Evolution of vocal patterns: tuning hindbrain circuits during species divergence.

ABSTRACT The neural circuits underlying divergent courtship behaviors of closely related species provide a framework for insight into the evolution of motor patterns. In frogs, male advertisement calls serve as unique species identifiers and females prefer conspecific to heterospecific calls. Advertisement calls of three relatively recently (∼8.5 Mya) diverged species – Xenopus laevis, X. petersii and X. victorianus – include rapid trains of sound pulses (fast trills). We show that while fast trills are similar in pulse rate (∼60 pulses s−1) across the three species, they differ in call duration and period (time from the onset of one call to the onset of the following call). Previous studies of call production in X. laevis used an isolated brain preparation in which the laryngeal nerve produces compound action potentials that correspond to the advertisement call pattern (fictive calling). Here, we show that serotonin evokes fictive calling in X. petersii and X. victorianus as it does in X. laevis.
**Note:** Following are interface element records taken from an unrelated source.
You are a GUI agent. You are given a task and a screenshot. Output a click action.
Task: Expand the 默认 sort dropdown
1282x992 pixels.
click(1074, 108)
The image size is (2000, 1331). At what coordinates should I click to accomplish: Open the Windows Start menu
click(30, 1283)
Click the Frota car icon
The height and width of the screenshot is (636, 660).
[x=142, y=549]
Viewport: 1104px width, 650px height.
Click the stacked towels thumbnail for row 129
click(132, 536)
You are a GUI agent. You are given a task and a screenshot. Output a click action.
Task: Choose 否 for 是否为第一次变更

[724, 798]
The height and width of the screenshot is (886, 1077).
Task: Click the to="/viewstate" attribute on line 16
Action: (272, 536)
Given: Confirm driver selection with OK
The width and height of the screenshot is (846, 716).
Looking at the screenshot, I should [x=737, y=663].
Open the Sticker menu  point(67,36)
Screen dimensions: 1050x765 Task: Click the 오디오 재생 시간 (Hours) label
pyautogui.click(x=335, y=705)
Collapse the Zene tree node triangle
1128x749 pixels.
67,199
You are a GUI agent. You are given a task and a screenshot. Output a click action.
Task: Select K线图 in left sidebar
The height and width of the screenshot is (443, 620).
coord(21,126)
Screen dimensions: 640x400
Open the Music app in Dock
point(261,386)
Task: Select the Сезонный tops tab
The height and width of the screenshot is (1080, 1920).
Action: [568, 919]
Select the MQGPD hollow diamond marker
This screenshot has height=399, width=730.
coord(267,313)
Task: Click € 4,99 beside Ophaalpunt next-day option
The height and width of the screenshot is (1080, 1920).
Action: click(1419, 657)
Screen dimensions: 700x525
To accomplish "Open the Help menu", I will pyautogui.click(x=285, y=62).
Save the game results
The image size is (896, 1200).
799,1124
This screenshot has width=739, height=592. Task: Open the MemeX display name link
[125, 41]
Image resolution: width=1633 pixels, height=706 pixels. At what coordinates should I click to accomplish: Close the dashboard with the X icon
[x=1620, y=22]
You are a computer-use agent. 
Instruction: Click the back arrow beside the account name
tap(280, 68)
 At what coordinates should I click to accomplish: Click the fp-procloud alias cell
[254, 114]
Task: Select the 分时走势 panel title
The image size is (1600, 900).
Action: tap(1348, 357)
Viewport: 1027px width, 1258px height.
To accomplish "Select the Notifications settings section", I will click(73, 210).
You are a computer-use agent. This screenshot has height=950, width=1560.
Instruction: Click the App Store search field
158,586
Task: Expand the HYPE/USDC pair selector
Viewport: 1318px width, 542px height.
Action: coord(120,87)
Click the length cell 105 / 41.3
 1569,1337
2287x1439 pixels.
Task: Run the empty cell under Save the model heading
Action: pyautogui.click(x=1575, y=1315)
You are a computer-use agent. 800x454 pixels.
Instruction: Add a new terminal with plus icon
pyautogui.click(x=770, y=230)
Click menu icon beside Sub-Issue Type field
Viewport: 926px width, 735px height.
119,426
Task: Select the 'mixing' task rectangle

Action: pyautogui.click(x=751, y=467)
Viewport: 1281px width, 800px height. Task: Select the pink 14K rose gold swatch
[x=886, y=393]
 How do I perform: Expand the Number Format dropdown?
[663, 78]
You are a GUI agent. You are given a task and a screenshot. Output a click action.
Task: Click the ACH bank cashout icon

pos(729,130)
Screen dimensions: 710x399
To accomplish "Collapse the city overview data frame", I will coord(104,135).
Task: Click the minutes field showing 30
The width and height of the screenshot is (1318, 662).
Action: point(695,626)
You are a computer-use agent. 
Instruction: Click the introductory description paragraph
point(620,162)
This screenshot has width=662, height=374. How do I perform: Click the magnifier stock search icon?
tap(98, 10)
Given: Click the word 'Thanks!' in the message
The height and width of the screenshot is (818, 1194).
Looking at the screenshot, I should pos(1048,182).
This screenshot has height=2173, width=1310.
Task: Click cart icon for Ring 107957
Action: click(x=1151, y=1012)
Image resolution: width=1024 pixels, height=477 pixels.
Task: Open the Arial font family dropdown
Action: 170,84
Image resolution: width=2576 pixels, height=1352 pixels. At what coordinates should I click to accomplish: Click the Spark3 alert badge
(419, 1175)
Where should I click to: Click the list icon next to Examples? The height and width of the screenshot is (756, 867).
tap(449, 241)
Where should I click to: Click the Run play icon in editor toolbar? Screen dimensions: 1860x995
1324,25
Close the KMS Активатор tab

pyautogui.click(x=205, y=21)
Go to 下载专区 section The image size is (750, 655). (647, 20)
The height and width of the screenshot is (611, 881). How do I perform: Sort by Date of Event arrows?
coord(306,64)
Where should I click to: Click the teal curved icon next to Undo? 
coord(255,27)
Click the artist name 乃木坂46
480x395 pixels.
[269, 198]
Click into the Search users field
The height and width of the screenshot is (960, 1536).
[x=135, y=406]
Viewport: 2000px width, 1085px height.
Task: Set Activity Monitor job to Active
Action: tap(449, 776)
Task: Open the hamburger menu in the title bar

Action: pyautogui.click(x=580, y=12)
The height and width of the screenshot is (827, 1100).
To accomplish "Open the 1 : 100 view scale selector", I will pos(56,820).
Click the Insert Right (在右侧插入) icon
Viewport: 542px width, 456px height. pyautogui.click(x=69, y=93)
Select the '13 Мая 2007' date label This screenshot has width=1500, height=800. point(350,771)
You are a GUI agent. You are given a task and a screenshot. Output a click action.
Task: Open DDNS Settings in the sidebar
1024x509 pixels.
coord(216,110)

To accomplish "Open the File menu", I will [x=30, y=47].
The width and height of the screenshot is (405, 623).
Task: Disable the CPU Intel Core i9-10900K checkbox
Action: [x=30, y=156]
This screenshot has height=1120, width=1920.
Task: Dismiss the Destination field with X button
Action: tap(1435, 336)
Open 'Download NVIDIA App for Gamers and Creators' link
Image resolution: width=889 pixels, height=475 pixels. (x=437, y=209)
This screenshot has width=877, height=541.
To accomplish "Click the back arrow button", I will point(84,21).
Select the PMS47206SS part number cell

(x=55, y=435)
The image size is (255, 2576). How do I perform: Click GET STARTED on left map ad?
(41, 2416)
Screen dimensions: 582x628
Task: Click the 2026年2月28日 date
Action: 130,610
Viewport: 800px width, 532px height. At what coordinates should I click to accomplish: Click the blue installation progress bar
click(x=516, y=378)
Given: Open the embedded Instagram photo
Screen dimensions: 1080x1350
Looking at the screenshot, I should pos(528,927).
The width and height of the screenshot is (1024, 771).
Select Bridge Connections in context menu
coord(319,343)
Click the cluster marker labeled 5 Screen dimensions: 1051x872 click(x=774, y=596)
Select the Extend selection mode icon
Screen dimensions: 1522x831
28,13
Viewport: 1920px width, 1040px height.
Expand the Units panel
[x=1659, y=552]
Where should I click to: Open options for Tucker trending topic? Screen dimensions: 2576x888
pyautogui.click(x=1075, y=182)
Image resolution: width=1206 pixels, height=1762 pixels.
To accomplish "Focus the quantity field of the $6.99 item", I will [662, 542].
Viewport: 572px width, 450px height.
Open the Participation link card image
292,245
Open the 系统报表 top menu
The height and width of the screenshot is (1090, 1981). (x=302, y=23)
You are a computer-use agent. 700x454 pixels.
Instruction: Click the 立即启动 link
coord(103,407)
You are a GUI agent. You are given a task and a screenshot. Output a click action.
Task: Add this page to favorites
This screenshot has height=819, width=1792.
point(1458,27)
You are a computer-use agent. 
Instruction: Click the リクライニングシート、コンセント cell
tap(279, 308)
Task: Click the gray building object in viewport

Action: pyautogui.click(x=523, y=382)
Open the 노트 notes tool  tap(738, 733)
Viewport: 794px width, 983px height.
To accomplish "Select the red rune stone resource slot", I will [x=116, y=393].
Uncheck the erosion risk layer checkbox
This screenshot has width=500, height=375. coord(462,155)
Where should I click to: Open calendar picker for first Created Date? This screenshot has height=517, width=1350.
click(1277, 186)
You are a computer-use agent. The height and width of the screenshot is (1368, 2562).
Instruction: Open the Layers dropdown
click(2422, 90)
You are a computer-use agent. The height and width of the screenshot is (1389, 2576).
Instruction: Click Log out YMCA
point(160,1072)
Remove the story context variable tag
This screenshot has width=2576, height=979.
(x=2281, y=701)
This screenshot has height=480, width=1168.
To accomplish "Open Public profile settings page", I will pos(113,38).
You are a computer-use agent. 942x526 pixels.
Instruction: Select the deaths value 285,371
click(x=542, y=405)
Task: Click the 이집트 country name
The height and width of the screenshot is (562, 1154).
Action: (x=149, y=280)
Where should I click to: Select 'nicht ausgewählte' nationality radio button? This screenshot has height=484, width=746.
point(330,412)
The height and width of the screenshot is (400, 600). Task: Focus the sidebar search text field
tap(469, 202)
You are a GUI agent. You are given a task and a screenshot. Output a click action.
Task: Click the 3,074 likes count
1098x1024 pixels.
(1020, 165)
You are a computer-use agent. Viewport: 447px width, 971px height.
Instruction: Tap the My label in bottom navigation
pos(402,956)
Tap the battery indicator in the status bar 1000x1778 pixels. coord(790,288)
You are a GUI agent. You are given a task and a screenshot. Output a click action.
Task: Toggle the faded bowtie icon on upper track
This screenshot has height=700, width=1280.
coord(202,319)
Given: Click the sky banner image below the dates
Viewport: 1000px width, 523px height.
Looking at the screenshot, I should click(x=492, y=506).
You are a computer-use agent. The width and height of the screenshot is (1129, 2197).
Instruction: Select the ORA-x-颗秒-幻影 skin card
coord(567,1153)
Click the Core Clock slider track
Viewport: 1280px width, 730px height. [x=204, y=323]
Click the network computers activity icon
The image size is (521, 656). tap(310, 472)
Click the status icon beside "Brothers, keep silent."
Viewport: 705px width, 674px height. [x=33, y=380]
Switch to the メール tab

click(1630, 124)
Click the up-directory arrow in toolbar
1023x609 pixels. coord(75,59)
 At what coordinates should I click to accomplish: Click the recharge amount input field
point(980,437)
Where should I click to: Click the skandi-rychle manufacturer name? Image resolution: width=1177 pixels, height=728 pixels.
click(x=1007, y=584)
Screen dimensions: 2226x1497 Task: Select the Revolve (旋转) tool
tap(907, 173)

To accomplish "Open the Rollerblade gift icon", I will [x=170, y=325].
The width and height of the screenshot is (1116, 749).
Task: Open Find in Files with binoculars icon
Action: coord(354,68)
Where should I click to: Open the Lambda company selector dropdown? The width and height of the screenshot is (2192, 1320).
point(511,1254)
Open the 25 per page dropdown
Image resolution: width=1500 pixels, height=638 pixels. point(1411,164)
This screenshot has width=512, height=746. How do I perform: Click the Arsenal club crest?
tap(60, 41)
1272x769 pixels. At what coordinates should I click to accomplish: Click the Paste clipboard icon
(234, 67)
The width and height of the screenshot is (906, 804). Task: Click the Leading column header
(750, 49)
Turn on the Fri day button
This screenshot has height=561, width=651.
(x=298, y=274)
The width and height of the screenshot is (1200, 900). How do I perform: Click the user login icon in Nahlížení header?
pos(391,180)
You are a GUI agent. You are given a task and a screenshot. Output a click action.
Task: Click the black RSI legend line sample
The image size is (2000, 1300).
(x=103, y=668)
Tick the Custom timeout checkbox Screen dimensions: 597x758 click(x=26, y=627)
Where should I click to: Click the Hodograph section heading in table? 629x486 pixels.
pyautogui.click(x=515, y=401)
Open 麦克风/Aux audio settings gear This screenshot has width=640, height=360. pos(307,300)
As in X. laevis, fictive fast trill in X. petersii and X. victorianus is accompanied by an N-methyl-d-aspartate receptor-dependent local field potential wave in a rostral hindbrain nucleus, DTAM. Across the three species, wave duration and period are strongly correlated with species-specific fast trill duration and period, respectively. When DTAM is isolated from the more rostral forebrain and midbrain and/or more caudal laryngeal motor nucleus, the wave persists at species-typical durations and periods. Thus, intrinsic differences within DTAM could be responsible for the evolutionary divergence of call patterns across these related species. Summary: Courtship song dynamics arise from finely tuned motor circuits. Alterations in the activity of a key nucleus of the hindbrain vocal circuit accompany call pattern divergence during speciation in African clawed frogs.